The major contributions of the paper are outlined as follows,

• Sliding mode controller is designed to identify the speed error in the BLDC motor.

• Back-emf waveforms are generated using hall sensor signals.

• Advanced angle method (AS voltage method) is implemented to adjust the lead angle.

• PWM-PWM commutation technique is developed to drive the BLDC motor.

• The toque ripples are minimized for the dynamic load.

This paper proposes a PWM-PWM commutation technique and implemented an advanced angle method to minimize the torque ripples in the BLDC motor for dynamic load. In this paper, the speed error is identified by using a sliding mode controller [24]. The rest of the paper is organized as follows. In Section 2, the materials of the BLDC motor and controllers are described. In Section 3, the method for minimization of torque ripples of the BLDC motor is presented. Results and discussions are presented in Section 4. Finally, the conclusions are discussed in Section 5.

2. Materials of the BLDC Motor and Controllers

2.1. Machine Model and Power Control Theory

The basic control of PMBLDC is shown in Figure 1. The mathematical representation of the PMBLDC motor and the expressions for stator phase windings are well presented in [13,24].

The shape of the back-emf induced in the stator coils is trapezoidal and is commonly controlled by trapezoidal control [25]. The stator magnetic field can be rotated by commutating two phases at a time in this control, as shown in Figure 2. There are six alternative rotor alignments, each 60° apart. It means for every 60°, the two correct phases have to be commutated. Six-step control, also known as trapezoidal control, allows us to make the rotor spin.

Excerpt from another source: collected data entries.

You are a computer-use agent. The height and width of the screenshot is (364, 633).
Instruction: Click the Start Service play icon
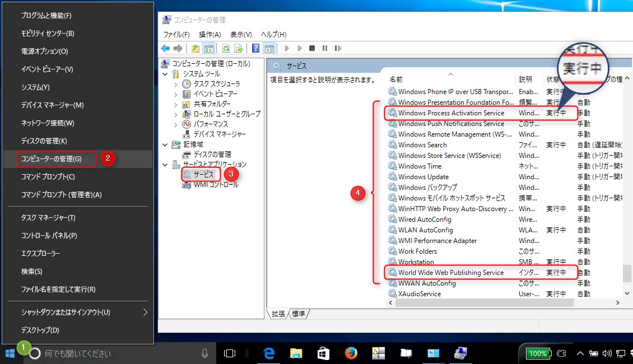pos(287,48)
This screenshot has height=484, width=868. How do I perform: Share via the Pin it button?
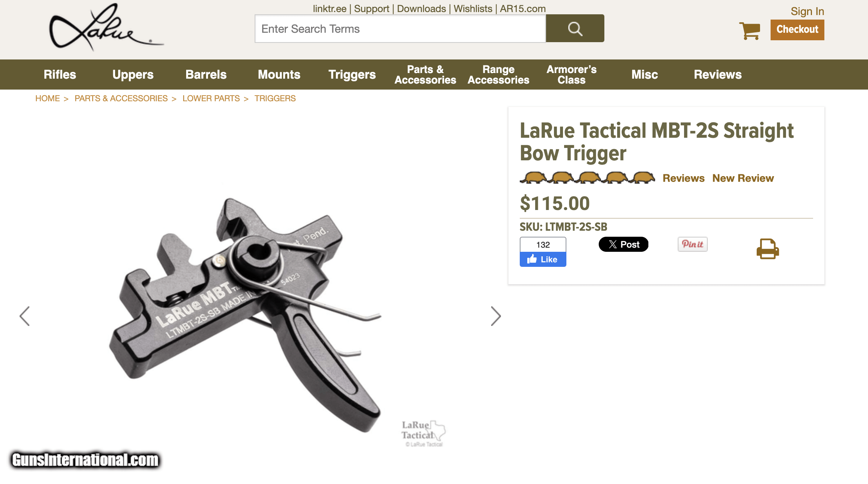692,244
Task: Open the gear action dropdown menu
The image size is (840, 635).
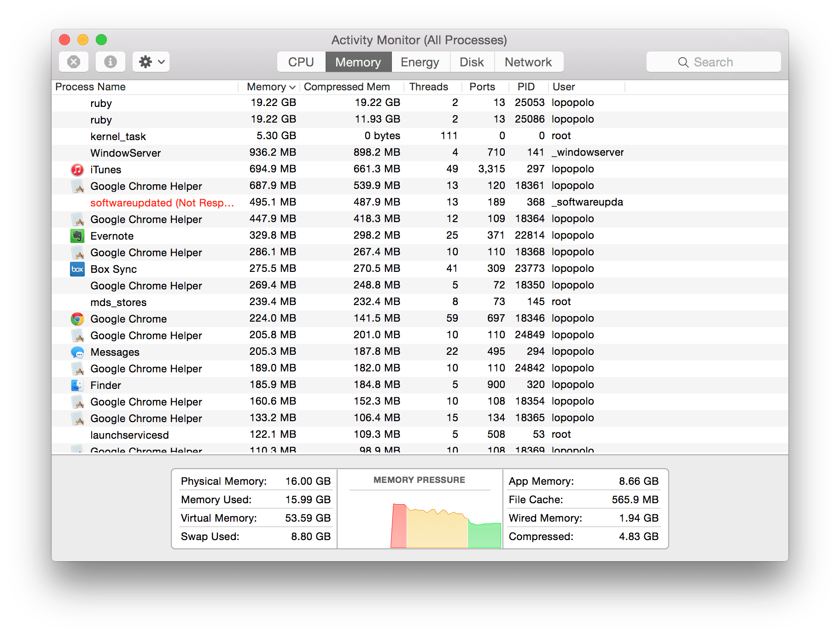Action: [x=151, y=62]
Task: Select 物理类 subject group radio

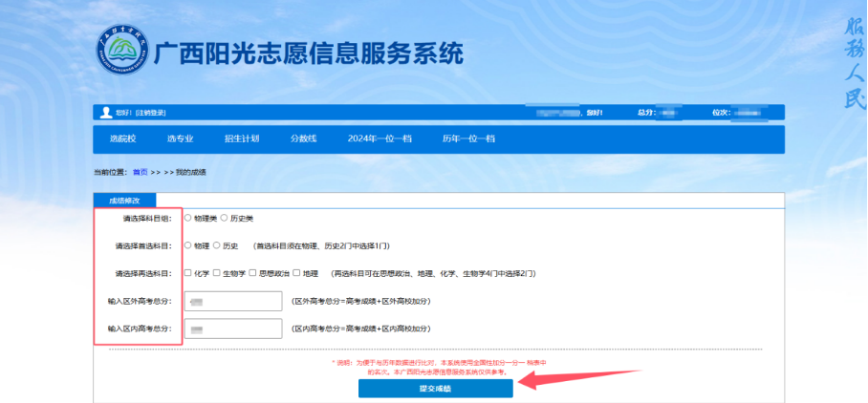Action: click(187, 219)
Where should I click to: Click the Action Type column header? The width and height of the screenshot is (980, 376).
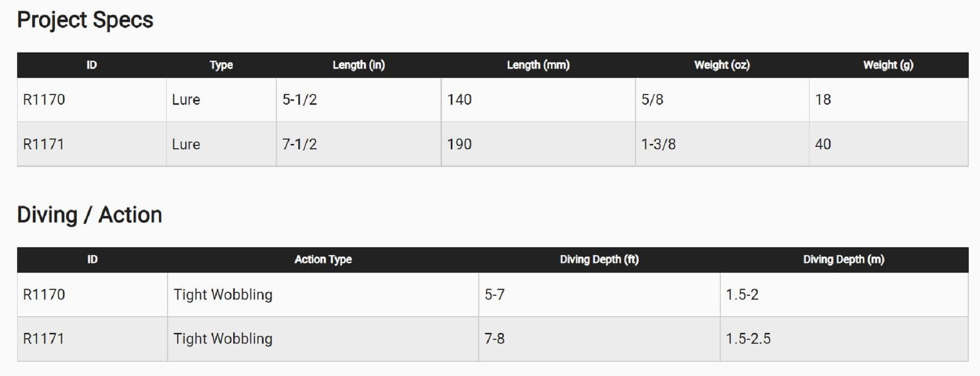point(323,259)
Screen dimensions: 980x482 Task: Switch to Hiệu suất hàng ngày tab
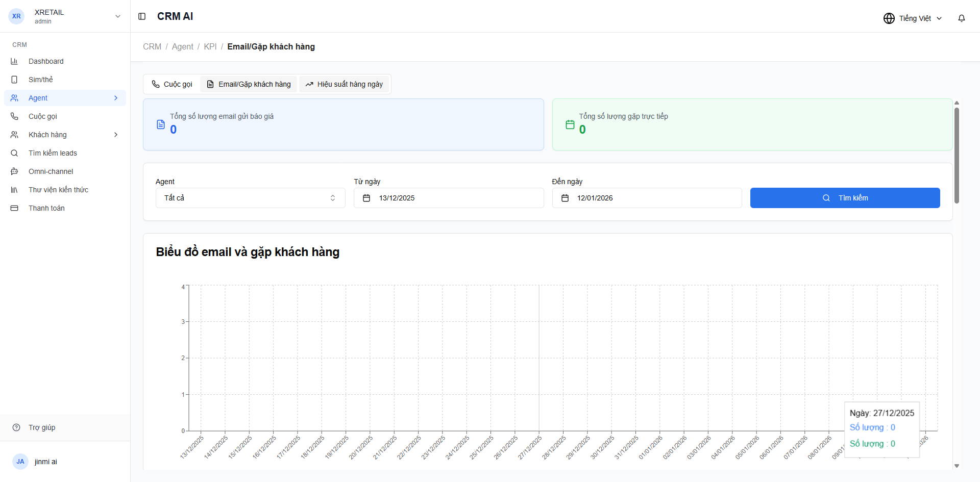(344, 84)
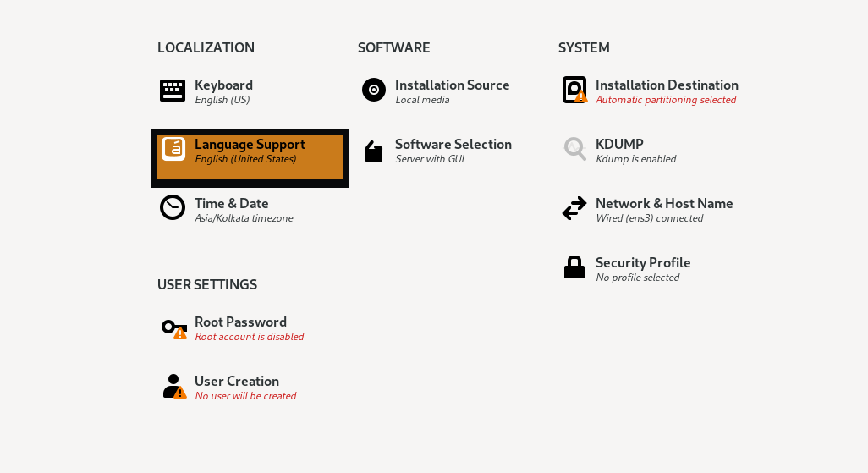The height and width of the screenshot is (473, 868).
Task: Click the clock icon for Time & Date
Action: [x=173, y=207]
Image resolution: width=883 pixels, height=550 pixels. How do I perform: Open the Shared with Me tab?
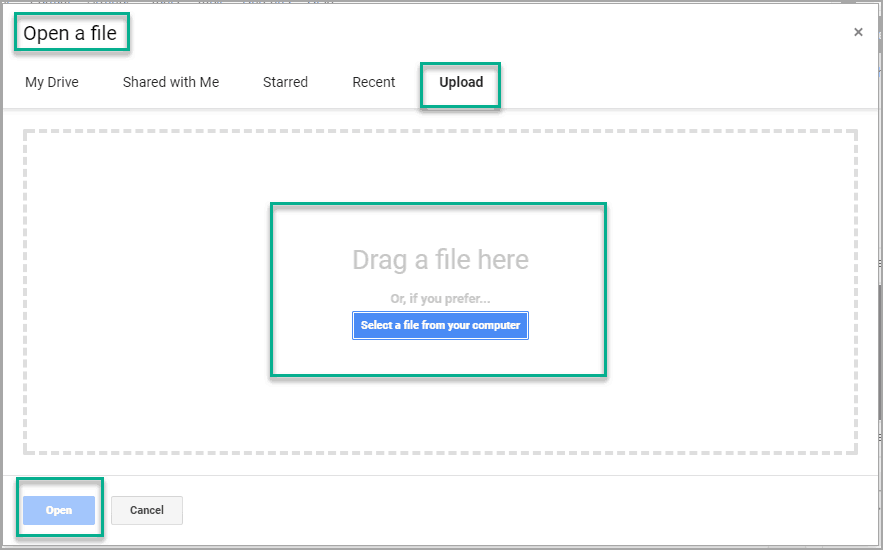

The rotor position can be identified by the hall sensors [26] to properly commutate the motor at the right times with the correct phases. Commutation occurs in such a way that the rotor never aligns with the magnetic field of the stator but rather chases it. The motor produces zero torque when the magnetic fields of the rotor and stator are completely aligned and develops a maximum torque when the fields are separated by 90°. To keep the BLDC motor running at a constant speed, it requires a constant voltage which is produced by a three-phase converter. However, in order to drive the BLDC motor at different speeds, the variable voltage must be applied. This can be achieved by PWM logic. The BLDC motor phase current lags the phase voltage because of the inductance of the winding and this angle depends on the speed [27]. If the BLDC motor is running at high speed, then this angle will be greater. To achieve maximum torque, the phase voltage should be applied in advance to the back-emf with the phase current. Flux weakening, reduced torque, and low efficiency arise from any phase difference between back-emf and phase current. When the North pole of the rotor passes through a hall sensor, it produces a high state, and when the South pole passes through the hall sensor, it produces a low state. The three hall sensors will produce three states of the signal during any 60° electrical as shown in Figure 3. The three hall sensors will produce six states based on the rotor position. Based on the six states of hall sensors, the controller will identify the two stator windings which need to be energized. As a result, the commutation is continuous. Each phase terminal of the BLDC motor is energized by DC voltage which is electrically switched every 60° of rotation [28]. As a result, the waveform for each phase winding is a staircase with 60° for each step.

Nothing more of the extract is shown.